Goal of the exercise.
Locate the line that contains "Task: Click the 天眼一下 search button" in the entries below, then repeat it and every following line through the line that contains "Open the 周K weekly chart", exactly, and no others.

Saved data entries
___

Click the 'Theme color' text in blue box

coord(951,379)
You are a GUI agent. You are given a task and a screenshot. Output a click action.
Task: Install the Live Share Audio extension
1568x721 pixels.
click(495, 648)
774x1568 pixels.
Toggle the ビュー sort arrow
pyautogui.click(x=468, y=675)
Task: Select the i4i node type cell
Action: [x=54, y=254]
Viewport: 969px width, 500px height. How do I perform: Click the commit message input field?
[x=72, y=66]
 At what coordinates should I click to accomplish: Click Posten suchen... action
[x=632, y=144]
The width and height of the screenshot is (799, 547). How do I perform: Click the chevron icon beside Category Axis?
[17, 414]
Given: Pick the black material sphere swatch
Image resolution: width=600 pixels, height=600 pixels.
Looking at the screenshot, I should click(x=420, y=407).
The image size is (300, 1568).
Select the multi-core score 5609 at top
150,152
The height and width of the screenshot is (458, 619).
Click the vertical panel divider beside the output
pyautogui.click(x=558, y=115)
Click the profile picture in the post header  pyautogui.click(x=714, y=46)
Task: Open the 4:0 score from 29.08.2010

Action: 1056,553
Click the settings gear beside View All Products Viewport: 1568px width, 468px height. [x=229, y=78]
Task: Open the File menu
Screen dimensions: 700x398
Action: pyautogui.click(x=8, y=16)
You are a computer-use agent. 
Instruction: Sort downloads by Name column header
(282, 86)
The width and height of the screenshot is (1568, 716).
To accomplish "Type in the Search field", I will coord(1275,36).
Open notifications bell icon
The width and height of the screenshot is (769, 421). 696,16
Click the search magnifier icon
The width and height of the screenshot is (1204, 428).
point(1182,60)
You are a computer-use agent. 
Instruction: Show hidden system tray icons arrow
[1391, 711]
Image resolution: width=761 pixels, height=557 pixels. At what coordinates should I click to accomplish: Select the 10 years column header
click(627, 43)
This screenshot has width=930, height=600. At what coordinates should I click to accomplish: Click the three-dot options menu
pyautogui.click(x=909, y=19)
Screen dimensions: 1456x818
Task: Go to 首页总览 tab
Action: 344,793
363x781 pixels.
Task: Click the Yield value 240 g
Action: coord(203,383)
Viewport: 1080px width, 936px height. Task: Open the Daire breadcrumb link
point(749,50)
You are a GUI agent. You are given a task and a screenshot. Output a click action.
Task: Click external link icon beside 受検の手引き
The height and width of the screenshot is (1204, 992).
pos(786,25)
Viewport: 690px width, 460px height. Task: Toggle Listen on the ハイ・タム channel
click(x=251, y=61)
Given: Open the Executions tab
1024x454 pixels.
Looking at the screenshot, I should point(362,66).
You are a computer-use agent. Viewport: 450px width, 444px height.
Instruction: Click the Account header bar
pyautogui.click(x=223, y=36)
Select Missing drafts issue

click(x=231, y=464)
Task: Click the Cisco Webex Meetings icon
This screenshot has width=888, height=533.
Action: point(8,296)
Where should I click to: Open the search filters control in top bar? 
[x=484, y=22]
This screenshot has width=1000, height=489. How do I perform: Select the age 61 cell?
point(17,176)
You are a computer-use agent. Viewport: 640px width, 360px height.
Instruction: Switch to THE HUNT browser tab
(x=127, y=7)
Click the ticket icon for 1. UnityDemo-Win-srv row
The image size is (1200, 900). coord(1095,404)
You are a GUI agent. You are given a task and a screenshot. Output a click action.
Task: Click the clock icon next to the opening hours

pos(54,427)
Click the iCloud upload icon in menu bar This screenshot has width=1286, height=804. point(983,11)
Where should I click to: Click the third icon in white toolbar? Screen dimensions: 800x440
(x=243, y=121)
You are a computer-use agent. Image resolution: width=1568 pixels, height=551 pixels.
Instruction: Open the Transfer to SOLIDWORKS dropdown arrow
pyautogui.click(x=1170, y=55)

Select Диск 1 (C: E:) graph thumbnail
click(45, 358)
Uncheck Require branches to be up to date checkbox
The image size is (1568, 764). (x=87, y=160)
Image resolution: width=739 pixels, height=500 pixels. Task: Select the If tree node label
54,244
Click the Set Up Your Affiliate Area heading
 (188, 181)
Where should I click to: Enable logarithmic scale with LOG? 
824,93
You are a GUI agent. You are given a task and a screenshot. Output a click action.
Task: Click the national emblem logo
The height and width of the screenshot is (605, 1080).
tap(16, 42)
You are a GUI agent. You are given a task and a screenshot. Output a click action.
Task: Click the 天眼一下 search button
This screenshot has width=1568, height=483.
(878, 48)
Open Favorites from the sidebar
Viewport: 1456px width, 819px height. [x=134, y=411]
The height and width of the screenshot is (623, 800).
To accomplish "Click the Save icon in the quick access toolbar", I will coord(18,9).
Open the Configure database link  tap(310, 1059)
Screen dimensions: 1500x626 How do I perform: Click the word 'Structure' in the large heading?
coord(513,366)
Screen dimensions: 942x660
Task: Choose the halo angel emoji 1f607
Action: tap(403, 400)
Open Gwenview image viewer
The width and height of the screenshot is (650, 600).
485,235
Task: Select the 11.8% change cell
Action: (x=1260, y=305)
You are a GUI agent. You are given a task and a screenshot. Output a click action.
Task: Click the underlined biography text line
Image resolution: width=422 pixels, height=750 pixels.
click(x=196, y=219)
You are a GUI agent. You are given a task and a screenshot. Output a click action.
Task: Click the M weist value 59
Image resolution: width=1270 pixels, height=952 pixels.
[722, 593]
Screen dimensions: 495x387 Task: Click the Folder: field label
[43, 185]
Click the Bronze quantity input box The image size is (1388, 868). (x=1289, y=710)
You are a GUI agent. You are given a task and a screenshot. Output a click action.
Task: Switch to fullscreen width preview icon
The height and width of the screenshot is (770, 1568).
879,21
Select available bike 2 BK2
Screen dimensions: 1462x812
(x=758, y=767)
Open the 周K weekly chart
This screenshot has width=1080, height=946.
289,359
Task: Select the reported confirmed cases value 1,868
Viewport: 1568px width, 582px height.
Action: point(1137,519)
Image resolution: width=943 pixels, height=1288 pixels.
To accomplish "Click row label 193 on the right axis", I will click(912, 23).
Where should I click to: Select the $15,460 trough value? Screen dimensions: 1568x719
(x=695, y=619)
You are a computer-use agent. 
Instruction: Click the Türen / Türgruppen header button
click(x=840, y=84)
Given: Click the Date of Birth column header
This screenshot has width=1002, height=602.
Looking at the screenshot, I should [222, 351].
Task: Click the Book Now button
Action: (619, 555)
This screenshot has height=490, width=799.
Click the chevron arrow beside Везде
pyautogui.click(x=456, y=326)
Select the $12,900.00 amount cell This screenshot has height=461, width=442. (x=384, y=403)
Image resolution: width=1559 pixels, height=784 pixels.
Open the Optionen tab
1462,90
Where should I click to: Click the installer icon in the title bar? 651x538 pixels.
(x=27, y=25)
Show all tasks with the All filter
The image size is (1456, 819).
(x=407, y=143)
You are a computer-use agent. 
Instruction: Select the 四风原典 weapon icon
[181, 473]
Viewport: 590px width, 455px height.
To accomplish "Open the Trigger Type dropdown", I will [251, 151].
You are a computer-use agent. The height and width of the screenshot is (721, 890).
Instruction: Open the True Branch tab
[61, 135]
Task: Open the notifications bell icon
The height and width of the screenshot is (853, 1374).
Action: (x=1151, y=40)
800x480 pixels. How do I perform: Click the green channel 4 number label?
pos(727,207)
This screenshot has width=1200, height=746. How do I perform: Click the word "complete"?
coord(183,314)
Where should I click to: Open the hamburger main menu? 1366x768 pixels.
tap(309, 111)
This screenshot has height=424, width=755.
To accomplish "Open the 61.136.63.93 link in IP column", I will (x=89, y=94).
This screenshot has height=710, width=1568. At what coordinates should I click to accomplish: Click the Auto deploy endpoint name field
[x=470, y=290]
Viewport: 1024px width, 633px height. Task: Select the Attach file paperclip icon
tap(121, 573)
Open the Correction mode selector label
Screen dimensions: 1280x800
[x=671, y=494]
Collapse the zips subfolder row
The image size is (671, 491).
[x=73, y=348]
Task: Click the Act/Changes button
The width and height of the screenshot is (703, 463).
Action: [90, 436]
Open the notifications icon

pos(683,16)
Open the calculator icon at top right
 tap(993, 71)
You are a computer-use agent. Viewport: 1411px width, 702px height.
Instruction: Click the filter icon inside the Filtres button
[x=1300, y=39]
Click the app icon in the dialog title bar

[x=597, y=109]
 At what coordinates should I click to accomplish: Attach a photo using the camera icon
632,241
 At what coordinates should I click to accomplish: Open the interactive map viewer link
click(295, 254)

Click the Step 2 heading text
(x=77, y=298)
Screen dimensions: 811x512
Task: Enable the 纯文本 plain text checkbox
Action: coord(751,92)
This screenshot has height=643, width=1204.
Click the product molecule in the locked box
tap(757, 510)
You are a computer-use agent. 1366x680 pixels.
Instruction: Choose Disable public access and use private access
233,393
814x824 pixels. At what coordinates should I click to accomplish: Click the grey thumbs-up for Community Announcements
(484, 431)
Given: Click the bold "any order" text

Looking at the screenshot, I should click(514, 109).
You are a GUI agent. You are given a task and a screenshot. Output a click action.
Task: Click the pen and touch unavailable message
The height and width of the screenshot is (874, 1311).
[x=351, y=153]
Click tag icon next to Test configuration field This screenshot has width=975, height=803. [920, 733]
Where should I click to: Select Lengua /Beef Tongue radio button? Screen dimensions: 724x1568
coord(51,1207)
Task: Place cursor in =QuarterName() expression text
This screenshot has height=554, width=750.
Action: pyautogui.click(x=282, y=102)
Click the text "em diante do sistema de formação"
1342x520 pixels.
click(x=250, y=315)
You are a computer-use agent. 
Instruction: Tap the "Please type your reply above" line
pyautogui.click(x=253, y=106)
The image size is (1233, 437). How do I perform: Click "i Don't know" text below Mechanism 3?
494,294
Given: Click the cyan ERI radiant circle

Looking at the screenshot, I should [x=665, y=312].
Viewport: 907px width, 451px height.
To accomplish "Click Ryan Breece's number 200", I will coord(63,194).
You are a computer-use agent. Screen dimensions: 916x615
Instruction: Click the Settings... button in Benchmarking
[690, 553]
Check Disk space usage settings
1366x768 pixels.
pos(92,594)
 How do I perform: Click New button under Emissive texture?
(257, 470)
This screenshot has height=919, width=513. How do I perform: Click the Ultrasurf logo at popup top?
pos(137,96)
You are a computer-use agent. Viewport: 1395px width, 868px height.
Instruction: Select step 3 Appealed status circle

___

Problem solution.
Task: Click the 天眼一下 search button
This screenshot has width=1568, height=483.
(878, 48)
Open Favorites from the sidebar
Viewport: 1456px width, 819px height. [x=134, y=411]
The height and width of the screenshot is (623, 800).
To accomplish "Click the Save icon in the quick access toolbar", I will coord(18,9).
Open the Configure database link  tap(310, 1059)
Screen dimensions: 1500x626 How do I perform: Click the word 'Structure' in the large heading?
coord(513,366)
Screen dimensions: 942x660
Task: Choose the halo angel emoji 1f607
Action: tap(403, 400)
Open Gwenview image viewer
The width and height of the screenshot is (650, 600).
485,235
Task: Select the 11.8% change cell
Action: (x=1260, y=305)
You are a GUI agent. You are given a task and a screenshot. Output a click action.
Task: Click the underlined biography text line
Image resolution: width=422 pixels, height=750 pixels.
click(x=196, y=219)
You are a GUI agent. You are given a task and a screenshot. Output a click action.
Task: Click the M weist value 59
Image resolution: width=1270 pixels, height=952 pixels.
[722, 593]
Screen dimensions: 495x387 Task: Click the Folder: field label
[43, 185]
Click the Bronze quantity input box The image size is (1388, 868). (x=1289, y=710)
You are a GUI agent. You are given a task and a screenshot. Output a click action.
Task: Switch to fullscreen width preview icon
The height and width of the screenshot is (770, 1568).
879,21
Select available bike 2 BK2
Screen dimensions: 1462x812
(x=758, y=767)
Open the 周K weekly chart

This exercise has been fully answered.